-- Pedido escrito A --
Reescreva apenas os registos que vão da linha que contém "Pro-Instruments (301, 22)" até à linha que contém "Staff login (445, 2566)", ambas incluídas, mantendo também os pedidos. Escale as coordenadas das respostas: multiplique cada número por 1,7 e arredonde ao inteiro mais próximo, com as metades arredondadas para cima.

B. A Sentença do Nevada julgou improcedente a accão intentada pela Recorrida contra as Recorrentes no âmbito do processo n.º 2:07-cv-00xx-JCM-PAL (o Processo do Nevada), relativamente a todos os factos ocorridos depois de 15 de Janeiro de 2002.
C. Na base da Sentença do Nevada está a aplicação do statute of limitations do Nevada, tendo sido julgado que a acção havia sido, relativamente àqueles factos, proposta para além do prazo fixado de 4 anos para contratos orais e de 3 anos para obrigações fiduciárias.
D. O Processo do Nevada foi proposto pela Recorrida contra as ora Recorrentes e outras entidades.
E. No Processo do Nevada, a Recorrida formulou um pedido substancialmente idêntico ao que a Recorrida formulou contra as Recorrentes nestes autos.
F. A causa de pedir do Processo do Nevada é substancialmente idêntica à causa de pedir invocada pela Recorrida nestes autos contra as Recorrentes.
G. A Sentença do Nevada transitou em julgado, não sendo mais susceptível de recurso ordinário.
H. A Sentença do Nevada foi proferida on the merits and with prejudice, isto é, sobre o mérito da causa e com efeito preclusivo.
I. Em 5 de Junho de 2015, em articulado superveniente, a Recorrente invocou a excepção dilatória de caso julgado.
J. O douto despacho de fls. 1860 e segs. (o Despacho Recorrido) dá como assente que, entre o Processo do Nevada e os presentes autos, existe identidade de sujeitos, de pedido e de causa de pedir, que a Sentença do Nevada transitou em julgado, que foi devidamente revista e confirmada em Macau e que faz caso julgado material no Nevada, onde tem efeito preclusivo.

-- Pedido escrito B --
Segundo o texto fornecido, as afirmações seguintes são verdadeiras? Responda sim ou não a cada uma e cite as palavras exatas que o decidem. (i) A ação foi julgada improcedente quanto aos factos ocorridos depois de 15 de Janeiro de 2002. (ii) O prazo aplicado às obrigações fiduciárias era de 4 anos. (iii) A Sentença do Nevada ainda admite recurso ordinário.

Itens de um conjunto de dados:
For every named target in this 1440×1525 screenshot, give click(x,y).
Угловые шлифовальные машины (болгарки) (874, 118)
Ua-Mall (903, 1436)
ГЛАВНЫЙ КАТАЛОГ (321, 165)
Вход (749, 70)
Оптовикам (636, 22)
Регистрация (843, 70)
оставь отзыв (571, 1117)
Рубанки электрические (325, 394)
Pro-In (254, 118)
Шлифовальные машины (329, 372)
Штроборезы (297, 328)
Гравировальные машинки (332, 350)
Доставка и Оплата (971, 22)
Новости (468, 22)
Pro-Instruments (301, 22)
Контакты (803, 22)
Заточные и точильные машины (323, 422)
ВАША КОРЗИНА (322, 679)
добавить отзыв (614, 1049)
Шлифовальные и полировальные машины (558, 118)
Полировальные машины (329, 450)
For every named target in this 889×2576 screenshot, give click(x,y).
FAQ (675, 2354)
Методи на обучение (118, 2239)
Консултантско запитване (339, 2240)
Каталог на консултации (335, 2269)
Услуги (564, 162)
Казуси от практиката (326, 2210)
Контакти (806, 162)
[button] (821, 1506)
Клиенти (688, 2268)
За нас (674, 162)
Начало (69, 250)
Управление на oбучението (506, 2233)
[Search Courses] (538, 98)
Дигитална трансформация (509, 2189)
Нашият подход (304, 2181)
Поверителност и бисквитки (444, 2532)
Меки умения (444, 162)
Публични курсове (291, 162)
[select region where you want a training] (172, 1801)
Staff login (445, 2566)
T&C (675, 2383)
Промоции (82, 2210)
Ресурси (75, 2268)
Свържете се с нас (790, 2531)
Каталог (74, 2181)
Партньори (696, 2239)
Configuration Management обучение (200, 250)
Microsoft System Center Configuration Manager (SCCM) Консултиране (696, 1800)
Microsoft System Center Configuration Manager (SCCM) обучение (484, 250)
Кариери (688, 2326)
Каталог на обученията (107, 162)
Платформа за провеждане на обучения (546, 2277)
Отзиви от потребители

-- Resultado esperado A --
Pro-Instruments (512, 37)
Контакты (1365, 37)
Заточные и точильные машины (549, 717)
ВАША КОРЗИНА (547, 1154)
добавить отзыв (1044, 1783)
Шлифовальные и полировальные машины (949, 201)
Полировальные машины (559, 765)
For every named target in this 889×2576 screenshot, give click(x,y).
FAQ (1148, 4002)
Методи на обучение (201, 3806)
Консултантско запитване (576, 3808)
Каталог на консултации (570, 3857)
Услуги (959, 275)
Казуси от практиката (554, 3757)
Контакти (1370, 275)
[button] (1396, 2560)
Клиенти (1170, 3856)
За нас (1146, 275)
Начало (117, 425)
Управление на oбучението (860, 3796)
[Search Courses] (915, 167)
Дигитална трансформация (865, 3721)
Нашият подход (517, 3708)
Поверителност и бисквитки (755, 4304)
Меки умения (755, 275)
Публични курсове (495, 275)
[select region where you want a training] (292, 3062)
Staff login (757, 4362)

-- Resultado esperado B --
(i) Sim: "relativamente a todos os factos ocorridos depois de 15 de Janeiro de 2002".
(ii) Não: "de 3 anos para obrigações fiduciárias".
(iii) Não: "não sendo mais susceptível de recurso ordinário".